Jacques Hillion / Dix partis pour huit listes complètes, 547 candidats pour 60 sièges disponibles, la campagne électorale entame sa dernière ligne droite… sans grande joute jusqu’à maintenant. Sauf peut-être dans les rangs de la droite souverainiste qui a ouvert la porte à la droite identitaire. Son discours sur la langue luxembourgeoise occupe un large espace médiatique et se montre contagieux. Et ce, même s’il repose sur de faux postulats puisque le luxembourgeois ne s’est jamais mieux porté qu’actuellement, que le pays s’est construit, dès sa création, sur le plurilinguisme et que la société est plus que jamais multiculturelle.

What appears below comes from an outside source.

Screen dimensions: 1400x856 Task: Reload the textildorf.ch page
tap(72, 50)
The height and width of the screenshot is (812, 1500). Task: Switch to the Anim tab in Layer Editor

La focalisation sur le débat linguistique ne peut cependant pas occulter que les préoccupations sont économiques. Elles portent sur la croissance de la richesse, son contrôle et sa répartition. Et là, les grands partis ne sortent pas des clous tant les marges de manœuvre sont réduites. L’économie se porte plutôt bien et si ça patine, notamment en termes de mobilité et de logement, c’est principalement parce que les décisions nécessaires n’ont pas été prises en temps voulu. Toute l’ambition du CSV est de retrouver sa place – qu’il considère comme «naturelle» –, au gouvernement. A l’image de ses cinq ans sur les bancs de l’opposition, il ne fait pas de vagues pour atteindre son objectif. Au point, dit-on, que sa victoire ne serait plus aussi éclatante que le prédisaient encore les sondages avant l’été. Du côté des partis de la coalition, l’entrain des débuts de législature s’est perdu. Aucun n’affiche clairement la volonté de poursuivre le chemin entamé malgré des résultats, notamment en matière d’économie, fort honorables. La grande force de la coalition est d’avoir montré que le CSV est un parti comme un autre, qu’il n’est pas uniquement taillé pour le pouvoir et que, finalement, le pays ne s’est pas écroulé en son absence. Si le chemin semble difficile pour la coalition sortante, il n’est pas non plus impossible. Il est probable que les grands courants de fond (en faveur des droites dures et contre la social-démocratie) qui traversent l’Europe attireront, ici comme ailleurs, les mécontents et nourriront l’ADR ou déi Lénk pour des raisons très différentes.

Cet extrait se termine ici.